Data to process below:

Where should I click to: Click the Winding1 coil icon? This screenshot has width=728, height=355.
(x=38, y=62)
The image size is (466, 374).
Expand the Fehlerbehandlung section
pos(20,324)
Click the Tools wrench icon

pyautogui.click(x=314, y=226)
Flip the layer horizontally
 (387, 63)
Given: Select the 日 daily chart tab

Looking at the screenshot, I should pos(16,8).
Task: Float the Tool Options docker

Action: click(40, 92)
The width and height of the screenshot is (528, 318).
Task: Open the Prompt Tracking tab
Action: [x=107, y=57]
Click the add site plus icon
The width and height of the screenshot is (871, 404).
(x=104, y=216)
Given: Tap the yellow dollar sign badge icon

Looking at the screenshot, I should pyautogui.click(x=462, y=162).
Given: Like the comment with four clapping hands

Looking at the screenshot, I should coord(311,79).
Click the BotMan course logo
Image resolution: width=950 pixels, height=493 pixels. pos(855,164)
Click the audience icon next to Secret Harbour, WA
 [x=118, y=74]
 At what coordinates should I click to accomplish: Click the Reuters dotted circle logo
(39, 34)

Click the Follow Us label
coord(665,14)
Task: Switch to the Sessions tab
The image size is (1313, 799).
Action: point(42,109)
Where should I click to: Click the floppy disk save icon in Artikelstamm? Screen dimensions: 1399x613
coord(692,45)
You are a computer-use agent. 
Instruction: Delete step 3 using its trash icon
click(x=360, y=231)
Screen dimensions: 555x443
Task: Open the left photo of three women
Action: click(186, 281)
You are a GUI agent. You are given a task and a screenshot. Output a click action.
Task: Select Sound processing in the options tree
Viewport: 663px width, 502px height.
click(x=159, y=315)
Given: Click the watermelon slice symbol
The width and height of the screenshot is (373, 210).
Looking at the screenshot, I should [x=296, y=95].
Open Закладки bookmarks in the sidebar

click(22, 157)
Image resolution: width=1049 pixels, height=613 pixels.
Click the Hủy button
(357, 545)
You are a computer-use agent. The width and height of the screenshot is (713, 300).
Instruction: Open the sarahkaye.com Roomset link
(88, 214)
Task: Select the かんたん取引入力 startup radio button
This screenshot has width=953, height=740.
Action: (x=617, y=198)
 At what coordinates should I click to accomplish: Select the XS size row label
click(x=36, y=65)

End of Data to process.

Reproduce all the records. Keep them exact, please.

> Reply to the task:
Where should I click to: Click the Winding1 coil icon? This screenshot has width=728, height=355.
(x=38, y=62)
The image size is (466, 374).
Expand the Fehlerbehandlung section
pos(20,324)
Click the Tools wrench icon

pyautogui.click(x=314, y=226)
Flip the layer horizontally
 (387, 63)
Given: Select the 日 daily chart tab

Looking at the screenshot, I should pos(16,8).
Task: Float the Tool Options docker

Action: click(40, 92)
The width and height of the screenshot is (528, 318).
Task: Open the Prompt Tracking tab
Action: [x=107, y=57]
Click the add site plus icon
The width and height of the screenshot is (871, 404).
(x=104, y=216)
Given: Tap the yellow dollar sign badge icon

Looking at the screenshot, I should pyautogui.click(x=462, y=162).
Given: Like the comment with four clapping hands

Looking at the screenshot, I should coord(311,79).
Click the BotMan course logo
Image resolution: width=950 pixels, height=493 pixels. pos(855,164)
Click the audience icon next to Secret Harbour, WA
 [x=118, y=74]
 At what coordinates should I click to accomplish: Click the Reuters dotted circle logo
(39, 34)

Click the Follow Us label
coord(665,14)
Task: Switch to the Sessions tab
The image size is (1313, 799).
Action: point(42,109)
Where should I click to: Click the floppy disk save icon in Artikelstamm? Screen dimensions: 1399x613
coord(692,45)
You are a computer-use agent. 
Instruction: Delete step 3 using its trash icon
click(x=360, y=231)
Screen dimensions: 555x443
Task: Open the left photo of three women
Action: click(186, 281)
You are a GUI agent. You are given a task and a screenshot. Output a click action.
Task: Select Sound processing in the options tree
Viewport: 663px width, 502px height.
click(x=159, y=315)
Given: Click the watermelon slice symbol
The width and height of the screenshot is (373, 210).
Looking at the screenshot, I should [x=296, y=95].
Open Закладки bookmarks in the sidebar

click(22, 157)
Image resolution: width=1049 pixels, height=613 pixels.
Click the Hủy button
(357, 545)
You are a computer-use agent. The width and height of the screenshot is (713, 300).
Instruction: Open the sarahkaye.com Roomset link
(88, 214)
Task: Select the かんたん取引入力 startup radio button
This screenshot has width=953, height=740.
Action: (x=617, y=198)
 At what coordinates should I click to accomplish: Select the XS size row label
click(x=36, y=65)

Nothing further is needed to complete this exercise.